Our findings carry implications for practice, indicating an opportunity to improve job design through fostering greater interdependence in the roles of PCA and RN (Toles & Anderson, 2011). Supporting the study of Anderson et al. (2005), our findings note that PCAs are observant and possess the fundamental information to inform quality care but lack the deeper knowledge allowing these cues to be linked to clinical implications. This gap could be narrowed through promoting information sharing and problem-solving in the form of case studies that contextualize cues and build the clinical understanding of PCAs with the RN acting as facilitator of care rather than chain of command (Anderson et al., 2005). Other strategies include use of structured communication tools to guide spontaneous information sharing and problem-solving (O’Keeffe et al., 2016). Altering job design has implications for policy and adds weight to the calls for attention to staffing ratios and skill mix that facilitate greater RN involvement in PCA on-the-job skill development.

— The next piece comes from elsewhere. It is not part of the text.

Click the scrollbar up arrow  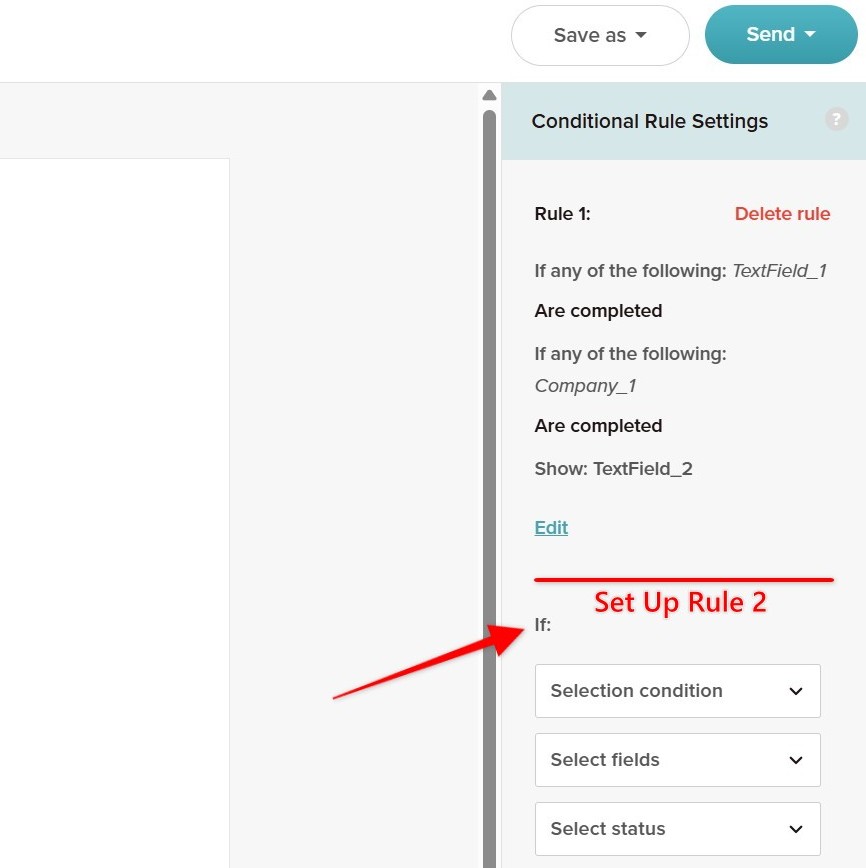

Strengths, Limitations, and Future Directions

Participants were employed by different aged care facilities located in rural settings, which may operate differently than those in urban areas. Additionally, this study utilized highly experienced PCAs to elicit substantive expertise. Although the sample size did not limit the phenomenological approach used in this study, care must be taken when generalizing its findings. In conjunction with phenomenology, SITT application provided rich and concrete examples of adaptation to risk, which may not be apparent through observation or conventional interviewing. Given study limitations, future research should include aged care facilities in urban locations and less experienced PCAs to more overtly examine specific dimensions of skill development and work satisfaction. Although RNs currently make decisions about resident welfare in safety-related and/or emergency situations, their number within aged care facilities is critically limited (Aged and Community Services Australia, 2015). Given the similarities in PCA and RN work, the application of “joint-cognitive system” theory in this dynamic warrants further investigation to determine where PCA capability may be enhanced with formal autonomy.

Conclusions

The aged care workplace is growing increasingly complex, and this study illustrates how care is enacted by PCAs in the face of constraining factors that produce challenging scenarios. PCAs draw upon a repertoire of individually directed adaptive strategies to manage constraints, highlighting an absence of organization-led initiatives. Rule breaking is a reality of enacting care, largely to optimize safety, compliance, and efficiency, lending evidence of PCA adoption of risk-based decision-making models. Though the rules in aged care facilities suggest rigidity, responses to competing demands reveal PCAs’ work is a dynamic and adaptive skill-based response necessary to perform effectively in complex and safety-critical situations. The role highlights that assessments of resident welfare are actually made with fluidity and autonomously despite organizational restrictions and lack of formal support. In addition to the satisfaction derived from building relationships, these adaptive strategies may explain how the PCA role continues to function despite current system demands and marginalization of expertise. Inadequate staffing and procedures, inadequate training, challenging residents, time poverty, and low support are all key challenges in the delivery of quality aged care from the perspective of personal care attendants (PCAs). PCAs use a variety of individually directed adaptive strategies to alleviate dissonance and maintain emotional resilience. PCAs tend to undertake fluid dynamic risk assessment to break institutional rules when encountering conflicts and dilemmas. In the absence of formalized institutional support or PCA autonomy, PCAs enact a variety of work strategies and boost self-care, demonstrating versatility in delivery of aged care. Use of a phenomenological approach with novel scenario generation techniques can elicit rich and concrete descriptions of challenging everyday work scenarios underpinning lived experience.